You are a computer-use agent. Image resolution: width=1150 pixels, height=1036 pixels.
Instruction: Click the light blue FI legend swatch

--

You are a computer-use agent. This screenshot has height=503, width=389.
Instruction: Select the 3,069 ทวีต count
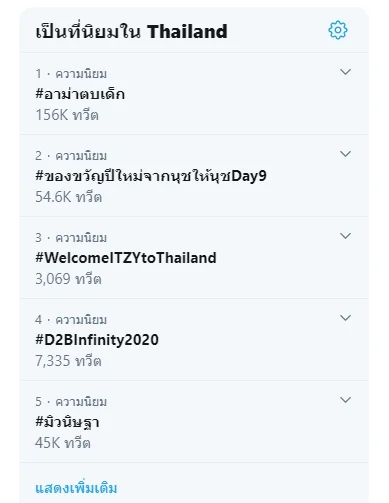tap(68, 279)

Task objective
When you reach the line in the material above that holds "You are a computer-use agent. Image", begin reproducing lines exactly, and stop after the line that holds "Instruction: Click the".

Result of the task
You are a computer-use agent. Image resolution: width=1150 pixels, height=1036 pixels.
Instruction: Click the light blue FI legend swatch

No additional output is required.